#### [RECORDS]
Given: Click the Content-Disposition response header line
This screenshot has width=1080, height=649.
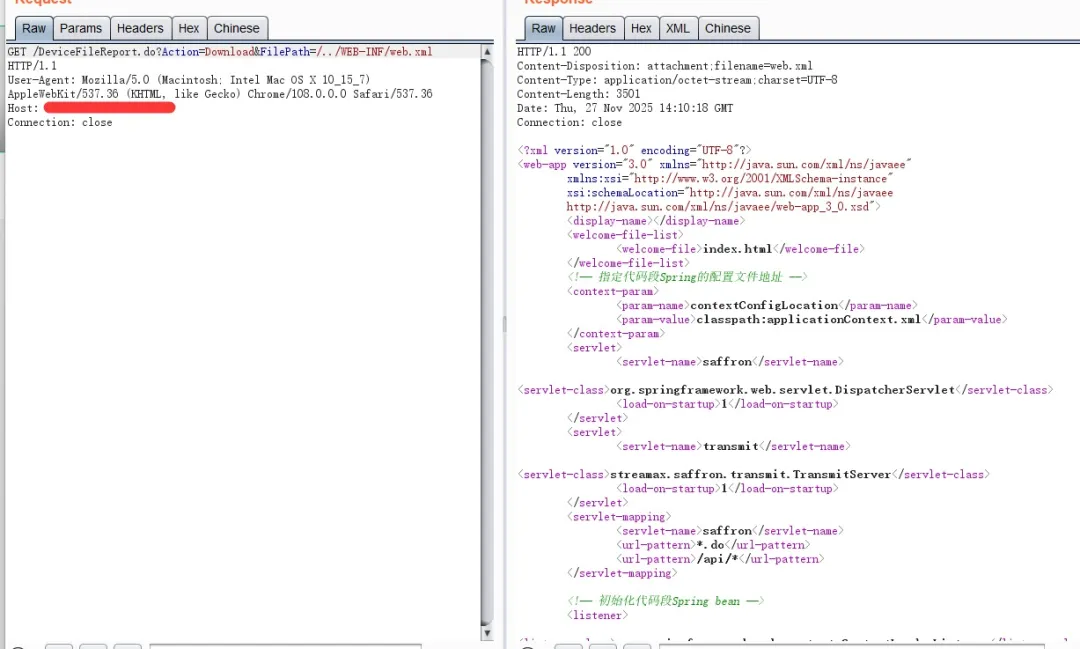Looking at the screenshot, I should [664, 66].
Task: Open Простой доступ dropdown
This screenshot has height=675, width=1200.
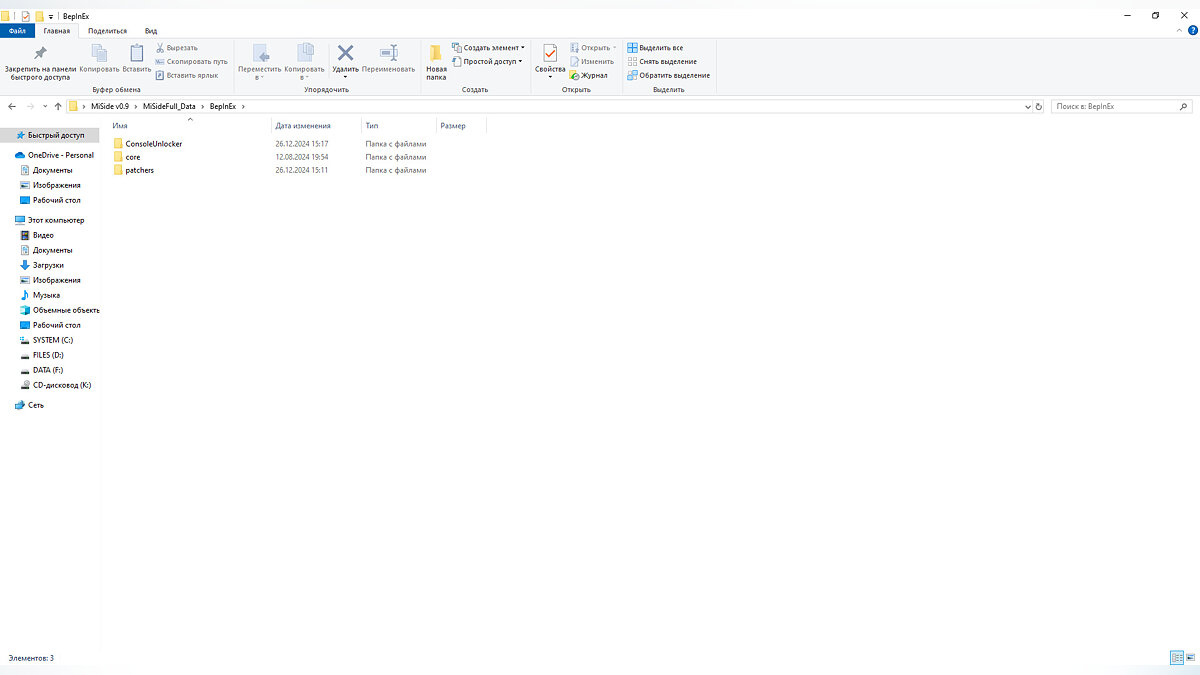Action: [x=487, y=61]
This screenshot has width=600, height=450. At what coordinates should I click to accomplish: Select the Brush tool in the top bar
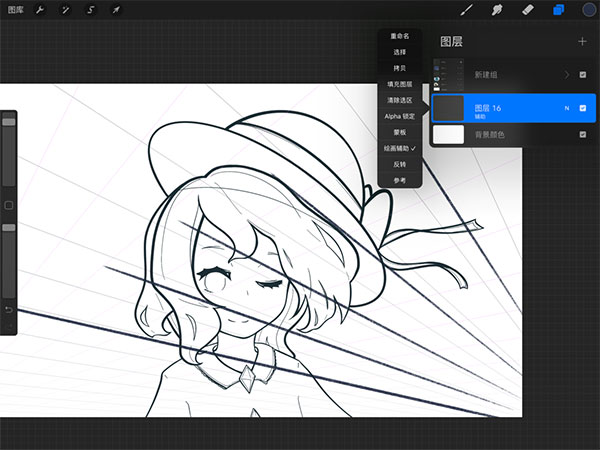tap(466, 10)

#### [WORK INSTRUCTION]
Pictures do not belong in the copy. Reproduce the rest of the data exactly.

#### [SOLUTION TO THE PROBLEM]
Given: Click the Content-Disposition response header line
This screenshot has width=1080, height=649.
Looking at the screenshot, I should [664, 66].
Task: Open Простой доступ dropdown
This screenshot has height=675, width=1200.
Action: [x=487, y=61]
This screenshot has width=600, height=450. At what coordinates should I click to accomplish: Select the Brush tool in the top bar
tap(466, 10)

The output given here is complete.